Ryan Nugent-Hopkins scored his second goal of the night with 3:27 left in regulation as the Edmonton Oilers defeated the visiting Calgary Flames 5-3 on Tuesday to take a 3-1 lead in the teams’ second-round playoff series.
Evander Kane, with his NHL-best 11th and 12th of the post-season, and Zach Hyman had the other goals for Edmonton, which got 29 saves from Mike Smith. Leon Draisaitl added two assists.
Connor McDavid also had two assists to give him a league-topping 25 points in 11 playoff outings this spring for the Oilers, who kept their foot on the gas with a third straight victory over their provincial rival.
Elias Lindholm, Mikael Backlund and Rasmus Andersson, on a short-handed goal from his own end in the third period to tie proceedings 3-3, replied for Calgary, which will look to stave off elimination in the first post-season Battle of Alberta in 31 years Thursday at home in Game 5.
Jacob Markstrom stopped 21 shots.
It took Ryan Nugent-Hopkins 21 seconds to score the first goal of Game 4 and give the @EdmontonOilers an early lead.#NHLStats: https://t.co/c5awVUSAeb #StanleyCup pic.twitter.com/LWDMxH0CZN
— NHL Public Relations (@PR_NHL) May 25, 2022
After trailing 3-0 after the first period and 3-2 through 40 minutes, Calgary improbably knotted things in the third on an Edmonton power play when Andersson fired a 150-foot clearing attempt from his own end that somehow fooled Smith at 10:56 and stunned Rogers Place.
But with the Oilers wobbling, Nugent-Hopkins shovelled home his fourth of the playoffs from Markstrom’s doorstep to send the nervous crowd into a frenzy.
Andersson then took a four-minute penalty for high-sticking with 2:40 left to effectively kill off the game before Kane iced it into an empty net.
Edmonton also held a 2-1 series lead in the first round against the Los Angeles Kings only to play what the Oilers described as their worst performance of the month in a 4-0 loss.
They won’t be thrilled with this Game 4 either, but got the victory for a stranglehold on the series.
Markstrom, who had allowed 14 goals in the series before getting pulled after two periods with Calgary trailing Sunday’s Game 3 by a 4-0 score line, played the puck behind his own net on the first shift, but put it right on Nugent-Hopkins’ stick for him to bury his third inside a deafening arena.
The goal was the third-fastest in Oilers’ playoff history, just short of McDavid (19 seconds in 2020) and Fernando Pisani (16 seconds in 2006).

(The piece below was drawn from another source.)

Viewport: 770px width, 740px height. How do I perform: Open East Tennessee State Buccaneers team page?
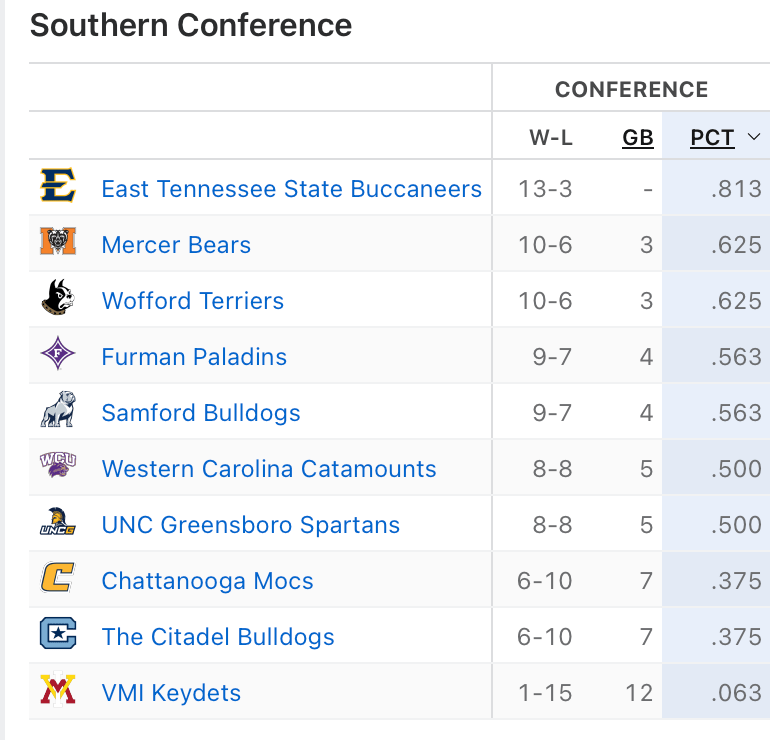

One of three finalists for the Vézina Trophy as the NHL’s top netminder, Markstrom recovered to deny Darnell Nurse on a chance a couple minutes later before Smith was at full stretch on a Johnny Gaudreau one-time chance.
Calgary winger Tyler Toffoli then took a tripping penalty and the Oilers made the visitors pay when Hyman outmuscled a hobbled Chris Tanev — back in the lineup for the first time since Game 6 of the opening round despite a suspected upper-body injury — in tight to bury his fifth goal of the series and seventh of the playoffs at 9:53.

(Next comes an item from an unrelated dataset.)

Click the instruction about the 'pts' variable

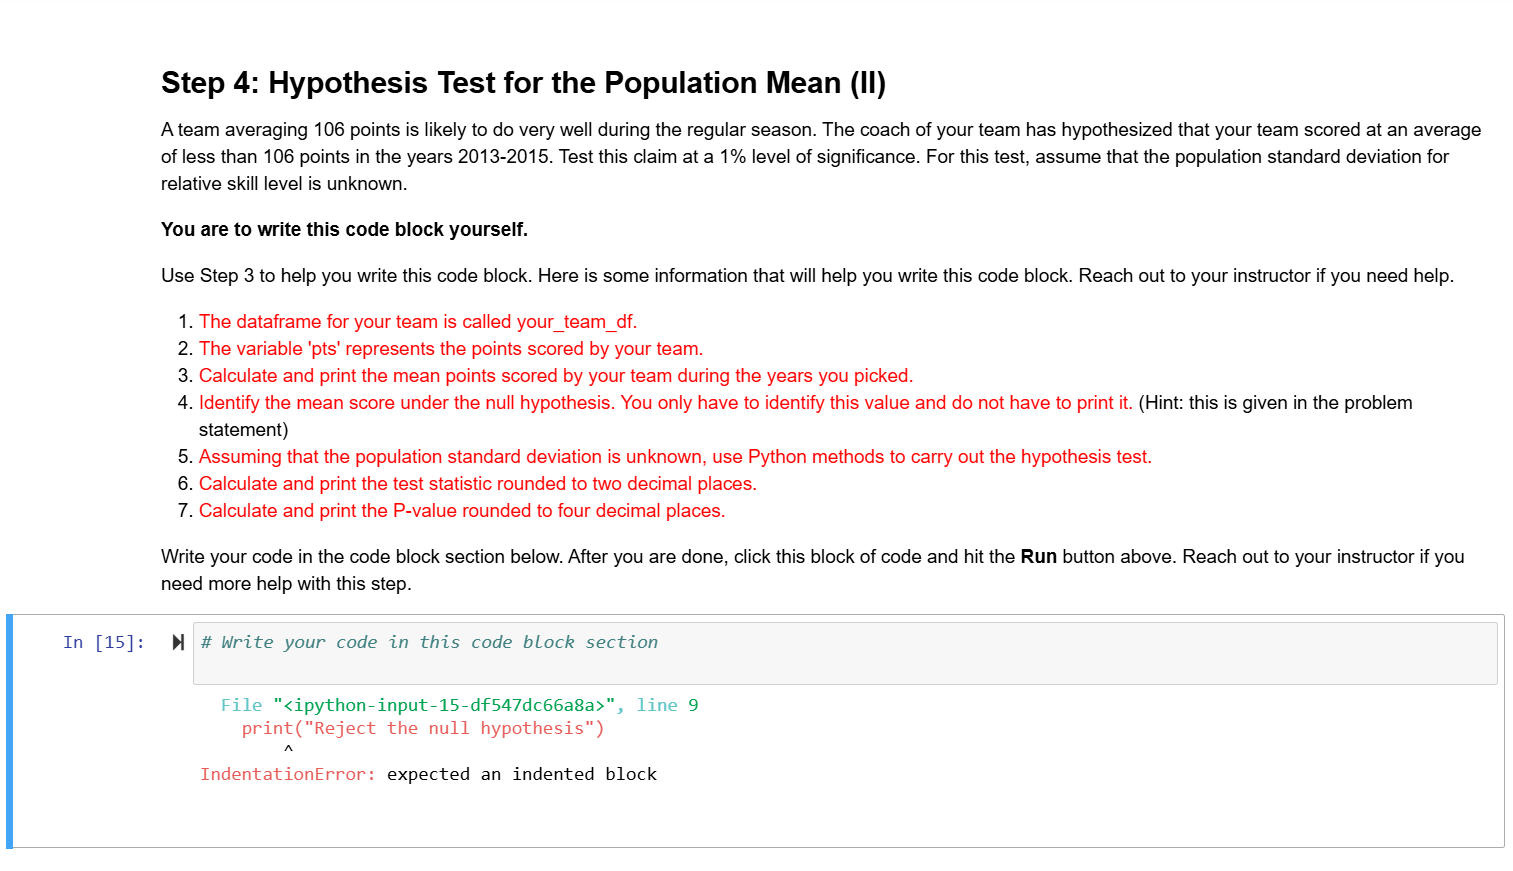pos(451,348)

The Flames, who topped the Pacific Division in the regular season, pushed back with a couple of decent shifts, but Kane, who was coming off a natural hat trick in Game 3, made it 3-0 with 66 seconds remaining in the period on a shot that nicked off blue-liner Nikita Zadorov.
Calgary finally showed some life on slick power play in the second with Kane off for slashing, and Lindholm eventually picked the top corner for his fifth at 9:04 after the Oilers twice failed to clear the defensive zone.

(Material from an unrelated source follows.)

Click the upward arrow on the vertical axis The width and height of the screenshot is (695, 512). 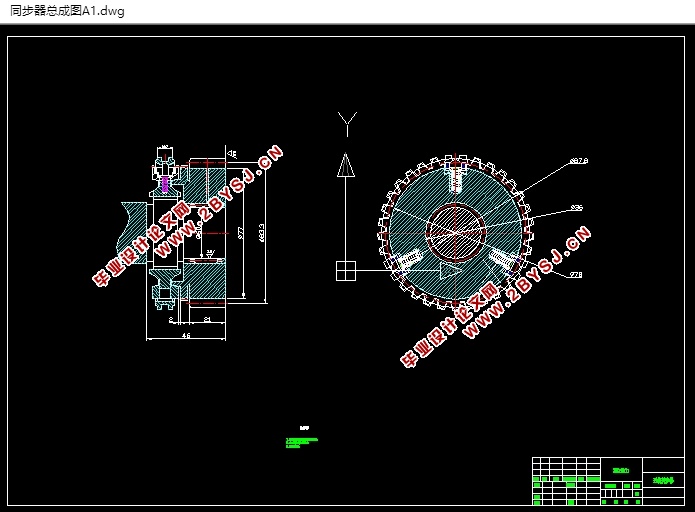click(346, 165)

Backlund got the Flames within one at 3-2 just 36 seconds later when he stepped past Duncan Keith and fired his fourth past Smith.
Smith made a good stop on a Lindholm power-play chance early in the third before the home side got its second man-advantage with 11 minutes left in regulation.
Markstrom kept his team within striking distance with a terrific pad stop on Draisaitl, who was looking to become the first player in NHL history to register record three-plus points in four straight playoff games, with a terrific pad stop before Andersson’s shocking equalizer from well inside his own blue line.